Prédio abandonado começa a ser demolido em Jaguaruna após licitação da prefeitura
Estrutura representava risco à segurança e à vizinhança; ação foi coordenada pela gestão do prefeito Laerte com total respaldo técnico e jurídico
A Prefeitura de Jaguaruna deu início neste final de semana à tão aguardada demolição do prédio abandonado localizado em área urbana, que há anos gerava preocupação entre os moradores. O processo só foi possível após a abertura de licitação pública, vencida por empresa especializada, com capacidade técnica para executar o serviço de forma segura.
Segundo o prefeito Laerte Silva dos Santos, o prédio, por estar em área com habitações próximas, exigia um tipo de demolição que envolve riscos e equipamentos específicos, como a máquina com alicate (S90), o que aumentou o custo da obra. “Não podemos emprestar equipamentos para terceiros, principalmente porque não temos a expertise para esse tipo de demolição, e o risco é enorme”, destacou.
Alto custo e dificuldade técnica afastaram empresas
Nos bastidores, o processo enfrentou obstáculos: muitos orçamentos passavam de R$ 1 milhão, e várias empresas sequer participaram do edital, justamente pela complexidade do serviço. Além do uso de equipamentos especializados, outro desafio foi o frete e destinação dos resíduos, que não pode ser feito em qualquer lugar.

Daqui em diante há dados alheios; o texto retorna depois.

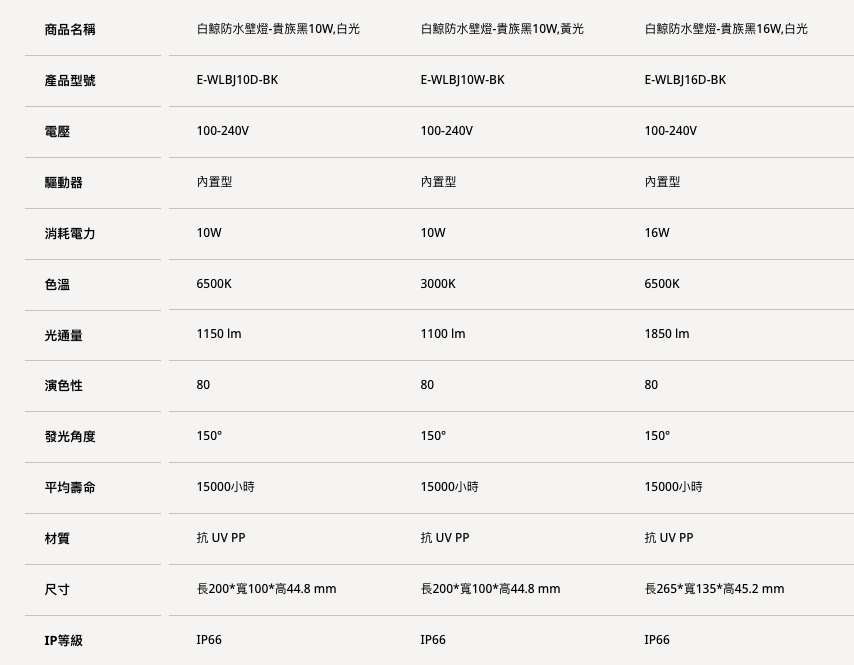Select the 驅動器 row label
This screenshot has height=665, width=854.
tap(63, 183)
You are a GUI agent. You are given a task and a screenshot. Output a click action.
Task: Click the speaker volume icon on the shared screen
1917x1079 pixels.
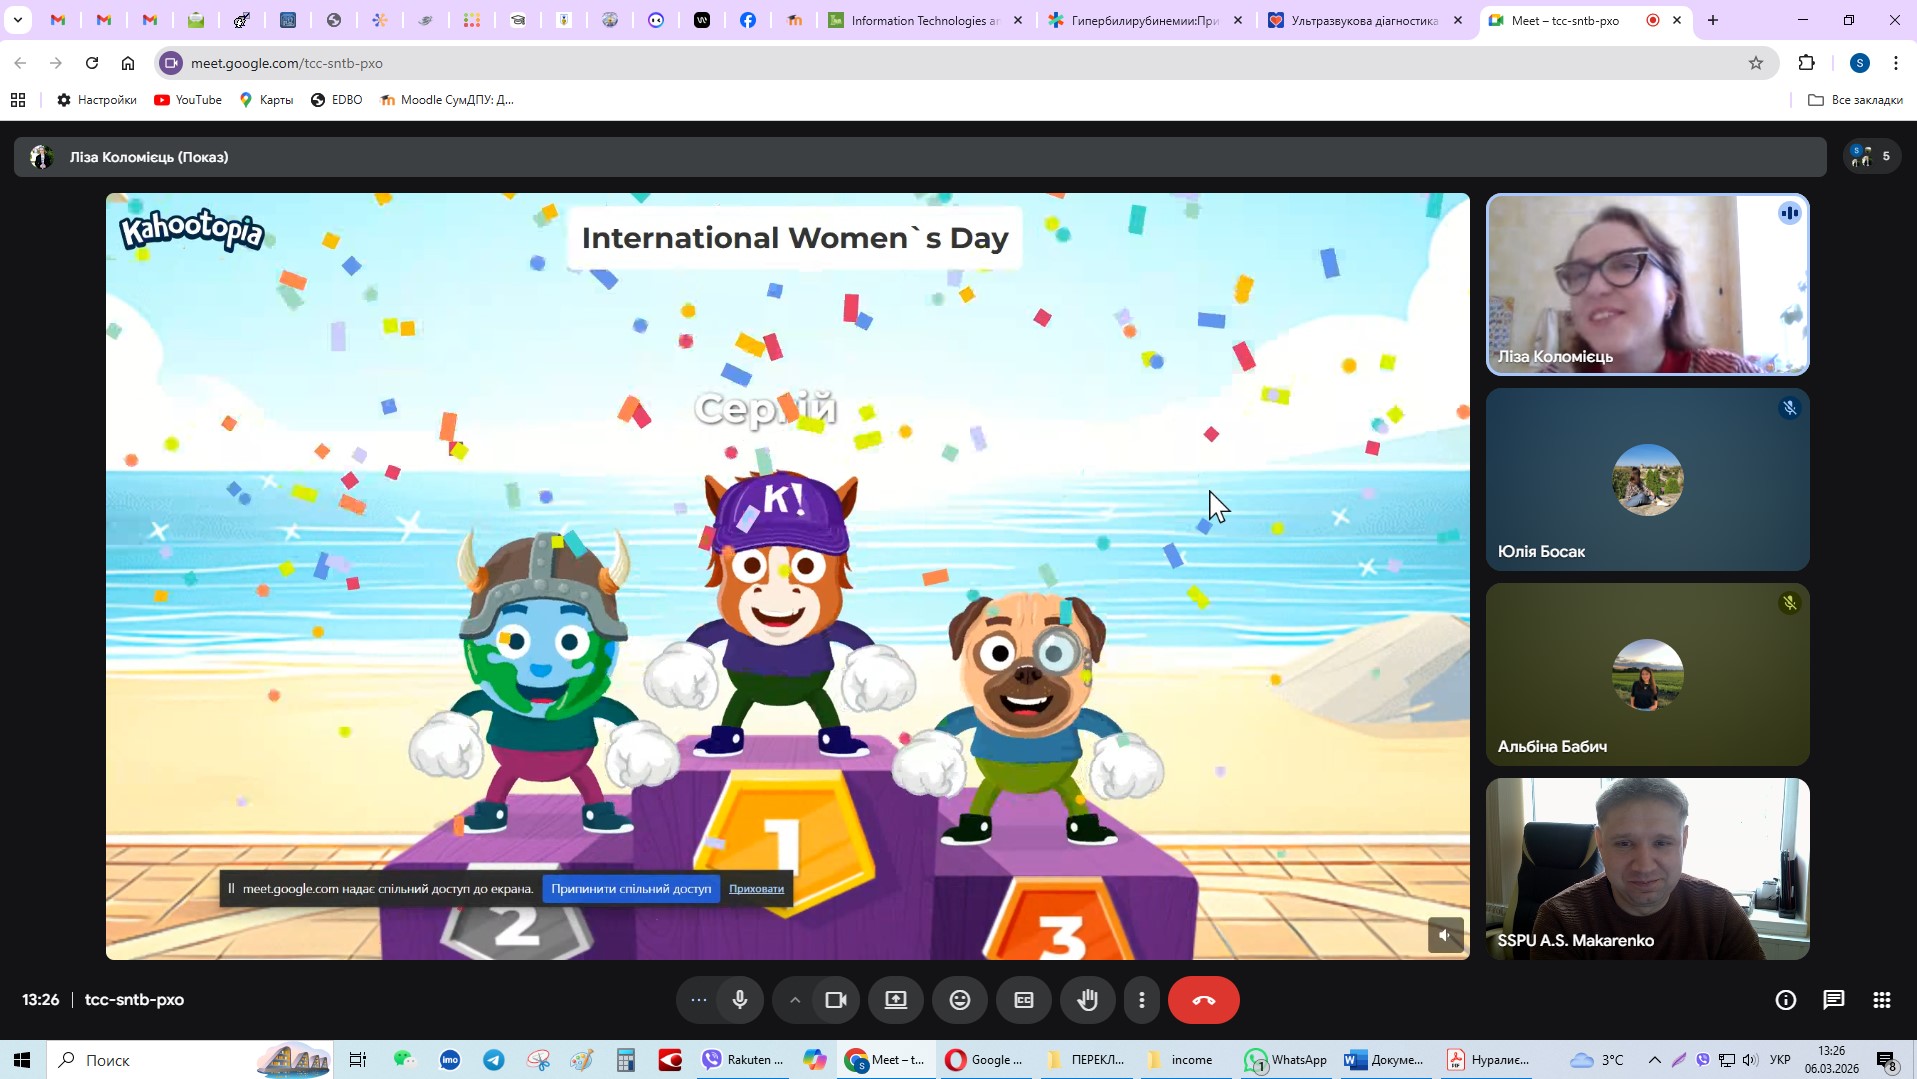tap(1444, 935)
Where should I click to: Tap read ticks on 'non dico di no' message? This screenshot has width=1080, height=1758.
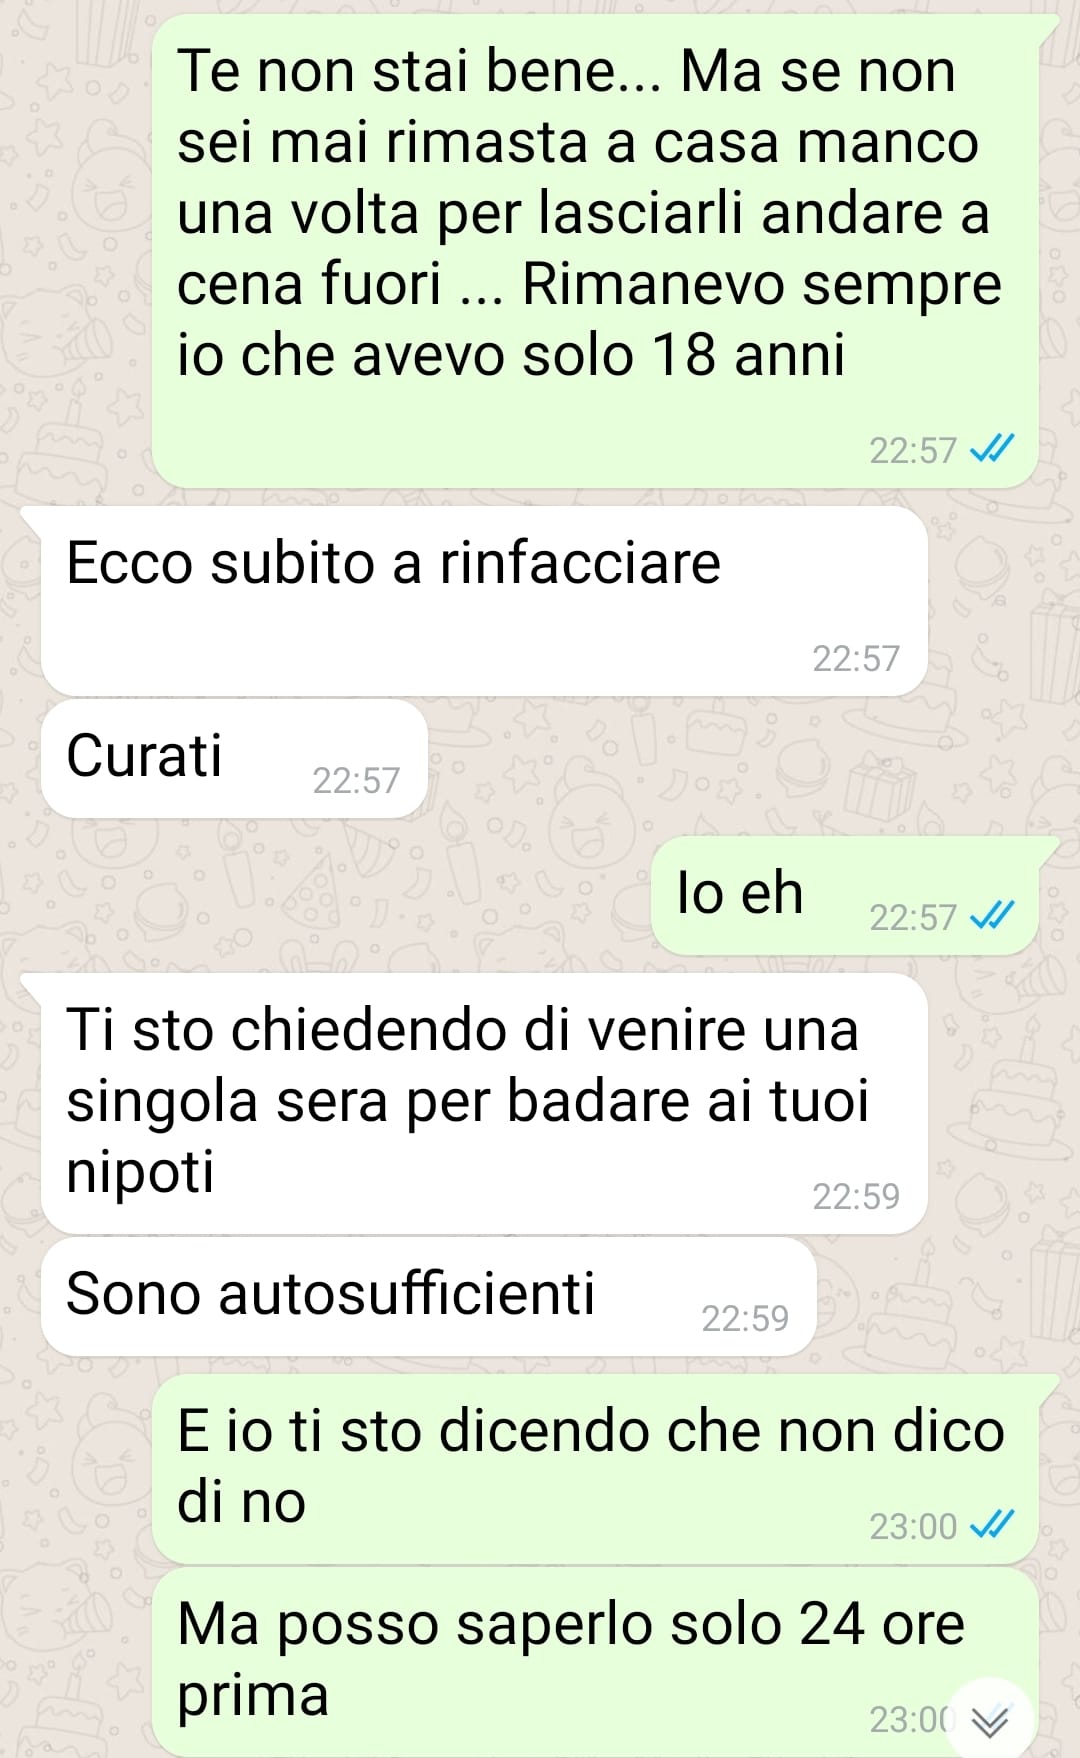click(993, 1526)
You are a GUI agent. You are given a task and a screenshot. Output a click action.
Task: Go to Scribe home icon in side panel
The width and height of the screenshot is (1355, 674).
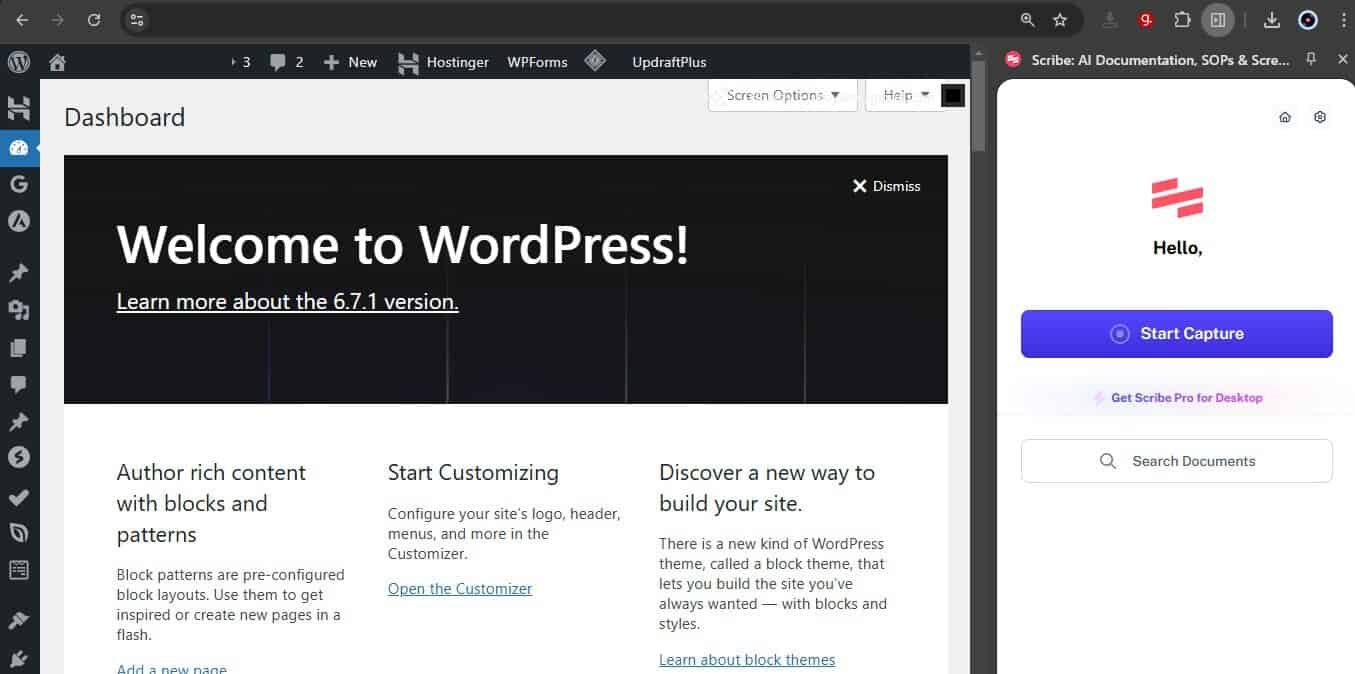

Apesar disso, a prefeitura conseguiu viabilizar a contratação por meio do processo licitatório, garantindo o cumprimento das exigências técnicas e jurídicas necessárias para a demolição de forma segura.
E o Mariscão?
Questionado por moradores nas redes sociais sobre a possibilidade de demolir também as ruínas do antigo Mariscão, o prefeito informou que já existe uma ordem judicial em trâmite, mas voltada para a SAPAC, associação responsável pelos imóveis Mariscão e Marisquinho.
Compromisso com o bem-estar urbano
A gestão municipal reforça que está comprometida com o planejamento urbano, segurança dos moradores e cumprimento da lei. “Estamos trabalhando com responsabilidade e transparência. Quando há risco e abandono, precisamos agir com firmeza, dentro da legalidade”, concluiu Laerte.